• TRY IT
Using the data below, show every line where the word "will" occurs.

• THE RECORDS
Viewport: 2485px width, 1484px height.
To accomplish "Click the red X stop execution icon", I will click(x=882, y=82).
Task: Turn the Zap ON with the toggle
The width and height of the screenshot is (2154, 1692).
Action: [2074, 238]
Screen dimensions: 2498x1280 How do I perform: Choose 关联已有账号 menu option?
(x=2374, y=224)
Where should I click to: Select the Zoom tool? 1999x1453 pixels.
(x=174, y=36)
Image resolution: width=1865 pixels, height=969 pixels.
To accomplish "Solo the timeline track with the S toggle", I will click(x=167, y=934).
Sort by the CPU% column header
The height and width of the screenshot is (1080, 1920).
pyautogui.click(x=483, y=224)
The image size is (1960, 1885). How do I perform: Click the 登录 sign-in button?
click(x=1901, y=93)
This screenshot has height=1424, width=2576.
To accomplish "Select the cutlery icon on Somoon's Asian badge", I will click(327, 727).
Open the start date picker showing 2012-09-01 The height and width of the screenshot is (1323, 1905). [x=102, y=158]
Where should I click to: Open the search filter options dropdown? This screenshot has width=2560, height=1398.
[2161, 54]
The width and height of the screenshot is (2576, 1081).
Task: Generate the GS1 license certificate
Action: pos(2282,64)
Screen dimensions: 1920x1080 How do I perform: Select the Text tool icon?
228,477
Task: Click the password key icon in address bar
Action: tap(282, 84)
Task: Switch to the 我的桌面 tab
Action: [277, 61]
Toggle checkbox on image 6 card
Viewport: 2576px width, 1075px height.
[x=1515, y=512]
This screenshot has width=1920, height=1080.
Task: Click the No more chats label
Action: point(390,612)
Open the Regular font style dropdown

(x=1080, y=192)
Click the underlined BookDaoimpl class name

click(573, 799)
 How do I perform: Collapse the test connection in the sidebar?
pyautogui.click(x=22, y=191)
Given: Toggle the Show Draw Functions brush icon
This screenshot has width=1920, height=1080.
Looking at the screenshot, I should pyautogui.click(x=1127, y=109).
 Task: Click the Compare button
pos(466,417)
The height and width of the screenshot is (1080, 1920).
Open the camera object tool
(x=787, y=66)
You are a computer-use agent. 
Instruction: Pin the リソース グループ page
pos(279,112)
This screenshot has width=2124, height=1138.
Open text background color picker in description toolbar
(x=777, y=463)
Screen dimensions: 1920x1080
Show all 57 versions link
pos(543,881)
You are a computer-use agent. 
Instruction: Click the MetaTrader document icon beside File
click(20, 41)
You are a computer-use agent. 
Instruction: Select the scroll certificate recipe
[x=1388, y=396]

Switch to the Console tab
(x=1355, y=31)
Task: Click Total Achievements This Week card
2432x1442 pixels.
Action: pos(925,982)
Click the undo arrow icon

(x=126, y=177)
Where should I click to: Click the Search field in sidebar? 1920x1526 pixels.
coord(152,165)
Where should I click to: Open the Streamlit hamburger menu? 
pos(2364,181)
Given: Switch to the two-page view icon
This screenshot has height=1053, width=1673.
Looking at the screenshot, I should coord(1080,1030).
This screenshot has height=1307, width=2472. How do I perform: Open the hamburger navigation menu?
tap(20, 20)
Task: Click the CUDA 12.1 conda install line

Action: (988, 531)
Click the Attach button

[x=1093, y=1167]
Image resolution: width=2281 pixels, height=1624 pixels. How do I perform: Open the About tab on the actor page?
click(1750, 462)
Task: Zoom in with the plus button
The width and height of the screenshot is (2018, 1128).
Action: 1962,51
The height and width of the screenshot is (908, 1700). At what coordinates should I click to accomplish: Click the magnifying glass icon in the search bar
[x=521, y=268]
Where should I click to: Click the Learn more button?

• ANSWER
To accomplish "Click the red X stop execution icon", I will click(x=882, y=82).
To accomplish "Solo the timeline track with the S toggle", I will click(x=167, y=934).
To accomplish "Select the cutlery icon on Somoon's Asian badge", I will click(327, 727).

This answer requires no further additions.